Simultaneous spectrophotometric
determination of Tipiracil and Trifluridine
Rangisetty Spandana Yasaswini, Mukthinuthalapati
Mathrusri Annapurna*, Sistla Mounica Pratyusha
Department of Pharmaceutical Analysis,
GITAM Institute of Pharmacy,
GITAM (Deemed to be) University,
Visakhapatnam-530045, India
*Corresponding Author E-mail:
mannapurna.mukthinuthalapati@gitam.edu
ABSTRACT:
Tipiracil and Trifluridine are anticancer drugs used for third or
fourth-line treatment of metastatic colorectal cancer. Trifluridine is an
active antiviral drug used as ophthalmic solutions for the treatment of primary
keratoconjunctivitis and recurrent epithelial keratitis due to herpes simplex
virus type 1 and 2. It’s antiviral action is produced by incorporating in to
viral DNA during replication, that results in defective proteins formation and
increased mutation rate. Tipiracil is approved for the treatment of
unresectable advanced or recurrent colorectal cancer in the form of combination
drug trifluridine and tipiracil. Tipiracil is a thymidine phosphorylase
inhibitor that inhibits degradation of trifluridine, thus increasing systemic
exposure to trifluridine. In the present study three new spectrophotometric
methods such as Dual wavelength method (Method A), Graphical absorbance ratio
method (Method B) and First derivative method (Method C) were proposed for the
simultaneous determination of Tipiracil and Trifluridine and phosphate buffer (pH
7.0). Linearity was observed over the concentration range1-80 µg/ml in all the
three methods for borate buffer pH 9.0; phosphate buffer pH 7.0 and both the
methods were validated as per ICH guidelines. These methods can be successfully
applied for the simultaneous determination of Tipiracil and Trifluridine in
tablets.
KEYWORDS: Spectrophotometric
Determination, Tipiracil, Trifluridine
INTRODUCTION:
Trifluridine is an active anti-viral agent
(Figure 1A) which is used ophthalmic solutions for the treatment of primary
keratoconjunctivitis1 and recurrent epithelial keratitis due to
herpes simplex virus type 1 and 2 and Tipiracil (Figure 1B) is used as an
anti-cancer drug when given in combination with Trifluridine. Tipiracil is a
thymidine phosphorylase inhibitor2-4 that inhibits degradation of
Trifluridine, thus increasing systemic exposure to Trifluridine. Few methods of
HPLC were developed for simultaneous determination of Trifluridine and
Tipiracil5-11. At present the authors have proposed three different spectrophotometric methods for the
simultaneous determination of Trifluridine and Tipiracil and the methods
were validated12.
Figure 1A:
Chemical structure of Trifluridine
Figure 1B:
Chemical structure of Tipiracil
MATERIALS AND METHODS:
Model No. UV-1800 double beam UV-VIS spectrophotometer (Shimadzu)
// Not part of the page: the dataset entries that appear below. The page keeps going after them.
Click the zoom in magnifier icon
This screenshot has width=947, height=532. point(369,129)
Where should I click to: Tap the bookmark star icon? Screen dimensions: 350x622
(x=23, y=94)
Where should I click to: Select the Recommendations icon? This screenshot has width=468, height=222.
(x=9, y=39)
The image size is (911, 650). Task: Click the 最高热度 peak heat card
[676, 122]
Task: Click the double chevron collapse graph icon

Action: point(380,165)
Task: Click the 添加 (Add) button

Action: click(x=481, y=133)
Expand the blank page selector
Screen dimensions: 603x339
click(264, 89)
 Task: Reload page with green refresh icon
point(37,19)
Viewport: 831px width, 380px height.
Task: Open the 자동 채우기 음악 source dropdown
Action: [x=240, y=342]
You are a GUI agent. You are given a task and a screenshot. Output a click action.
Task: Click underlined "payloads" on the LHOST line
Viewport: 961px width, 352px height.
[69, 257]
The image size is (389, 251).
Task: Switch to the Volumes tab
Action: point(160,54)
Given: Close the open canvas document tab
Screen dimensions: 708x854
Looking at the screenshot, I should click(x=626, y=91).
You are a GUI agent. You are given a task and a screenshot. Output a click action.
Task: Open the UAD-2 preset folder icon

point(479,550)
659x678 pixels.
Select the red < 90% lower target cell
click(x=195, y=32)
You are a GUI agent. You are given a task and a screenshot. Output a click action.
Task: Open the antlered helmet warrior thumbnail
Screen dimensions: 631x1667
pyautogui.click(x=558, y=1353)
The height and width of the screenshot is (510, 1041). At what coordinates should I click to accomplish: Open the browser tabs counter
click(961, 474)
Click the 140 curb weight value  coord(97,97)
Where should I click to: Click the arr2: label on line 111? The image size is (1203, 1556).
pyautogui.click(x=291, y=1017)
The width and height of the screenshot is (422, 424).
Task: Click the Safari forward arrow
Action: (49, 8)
with quartz cells was used for the entire study and all the sample
solutions were scanned 200-400 nm. Stock solutions of Trifluridine and
Tipiracil were separately prepared in methanol. Using phosphate buffer pH 7.0
and borate buffer pH 9.0 a series of dilutions were made for the present study.
Method validation
From the stock solution a series of Trifluridine and Tipiracil were prepared
and scanned against their reagent blank i.e. phosphate buffer pH 7.0 and borate
buffer pH 9.0. At the selected wavelength the absorbance was taken and their
absorptivity values were calculated for Method A and Method B and the
individual concentrations of both drugs were determined, by substituting these
absorptivity values in the equations. In Method C the concentration of each
drug was calculated at the zero crossing point (ZCP) of the other drug (minima
observed) from the first derivative spectra and vice versa. A calibration curve
was drawn by taking the concentration of the drug solution on the x- axis and
the corresponding absorbance values were taken on the y-axis for Method A and
Method B and for Method C the derivative absorbance was taken.
The intra-day (same day) and inter-day (three different day)
precision studies were performed at three different concentration levels and the %RSD was calculated. Accuracy
studies were carried out by spiking the formulation solution with the pure drug
(50%, 100%, and 150%) and the % recovery was calculated for all the three
methods A, B and C.
Assay of formulations (Tablets)
Twenty tablets of two brands containing
both Trifluridine and Tipiracil were manufactured in the local lab (20 mg
Trifluridine + 8.9 mg Tipiracil) & (15 mg Trifluridine + 6.14 mg Tipiracil)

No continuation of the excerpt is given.